Rein militärisch war das unzugängliche Hochland nicht zu erobern, ganz abgesehen
davon, dass die meisten den Zimtbaum im Urwald gar nicht erkannt hätten. Zudem waren die Salagama-Ernter ihrem König treu. Was also tun?
Die Spitzel der Portugiesen wussten Erstaunliches zu berichten. Die Macht des Königs hing von einem Zahn ab. Ein besonderer Zahn. Ein Zahn, der überhaupt den Machtanspruch des Königs begründet und der den unbedingt nötigen Regen herbeizaubern soll. Ohne Zahn kein Machtanspruch!
Es regnet dort natürlich auch ohne Zahn, aber das wissen wir erst heute.
Die Idee war folgende.
Der Zahn soll gestohlen und zum Beweis ausgestellt werden.
Da würde der König durch die Wäsche schauen. Sein göttlicher Autrag wäre erledigt. Es müsste dann zu Aufständen kommen, die man selbst anschürt, und schwuppdiwupp hat man die Salagama auf die eigene Seite gezogen und damit auch das Zimtgeschäft unter Kontrolle.
Aber nun zuerst zu diesem Zahn.
Es handelt sich, wie sollte es anders sein, um einen besonderen Zahn, nämlich Buddhas Zahn.
Der Legende nach erhielt Khema, eine seiner Anhängerinnen, den Zahn nach Buddhas Einäscherung (ca. 398 v.Chr.). Diese gab ihn
wiederum an Brahmadatte, dem König von Dantapuri, weiter.
Weil dieser Zahn die magische Kraft haben soll vor Dürre zu bewahren, rissen sich die indischen Herrscher förmlich darum. So „wanderte“ der Zahn durch mehrere indische Fürstenhäuser, bis er schließlich in Sri Lanka landete.
Dort wurde er in der jeweiligen Hauptstadt aufbewahrt. Damals war es in Ceylon die Hauptstadt Kandy, heute, in moderner Zeit auf Sri Lanka, ist die Hauptstadt allerdings Colombo.
Aber noch heute findet eine große Prozession in der ehemaligen Hauptresidenz Kandy statt. Der Zahn wird auf einem Elefanten in einer reich verzierten Truhe durch die Stadt defiliert.
Bei der gesamten Esala Perahera im August jeden Jahres werden bis zu über 100 bunt geschmückte Elefanten eingesetzt. Die Festivitäten beginnen genau zehn Tage vor dem Vollmond im August.

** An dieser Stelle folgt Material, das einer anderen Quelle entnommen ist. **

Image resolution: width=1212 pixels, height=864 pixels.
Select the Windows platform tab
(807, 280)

Los geht’sm vom Heiligtum, dem Zahntempel (erbaut zw. 1687-1782), nach dem Mausoleum. Dort ruht der Zahn in einer besonderen Kammer unter sieben goldenen Dagobas. Das schneeweiße Zugangstor wird schon als erstes Dagoba (Dalada Maligowa) bezeichnet.Das gesamte, weiße Bauwerk soll jedenfalls nach der Lehre Dharma ausstrahlen.
Im Jahr 1518 gab es natürlich diesen heiligen Aufbewahrungsort noch nicht. Der Zahn ruhte
nämlich damals im Palast des Königs.
Die Portugiesen verfolgten also ihre Idee.

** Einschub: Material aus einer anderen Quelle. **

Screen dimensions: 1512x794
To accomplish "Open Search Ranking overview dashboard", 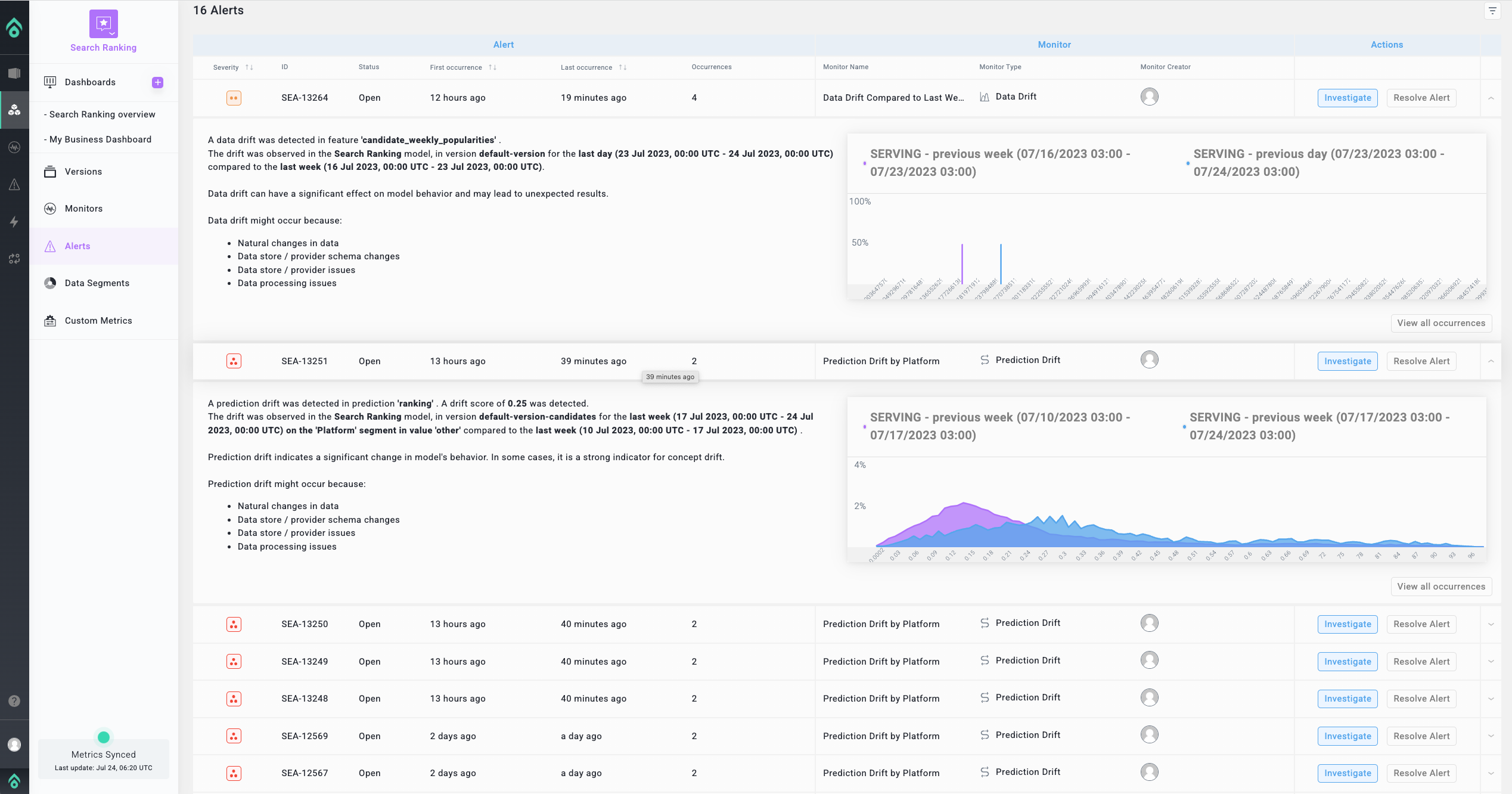I will (x=103, y=114).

Wer den Zahn hat, der kann bestimmen, vor allem hinsichtlich des Zimtabbaues. Der Zahn musste also her.
Gesagt, getan.
Wir wissen leider nicht, wie der Raub vonstatten ging. Es ist anzunehmen, dass ein Einheimischer eingeschleust, oder bestochen wurde. Man glaubt es kaum, aber der Raub gelang!
Die reich verzierte Truhe, in der dieser Zahn ruhte, wurde ja auch nicht täglich von den Beschützern inspiziert. Der Raub sollte demnach ers etwas später ruchbar werden.
Trotzdem wurde der Raub kurze Zeit später bemerkt.
Plötzlich war die Truhe leer und der Zahn war weg, so frohlockten die Portugiesen.
Nun hatten die Portugiesen, was sie wollten. Mit großem Brimborium verkündeten sie, dass der König seinen Machtanspruch verloren hätte und präsentierten den Zahn als Beweis.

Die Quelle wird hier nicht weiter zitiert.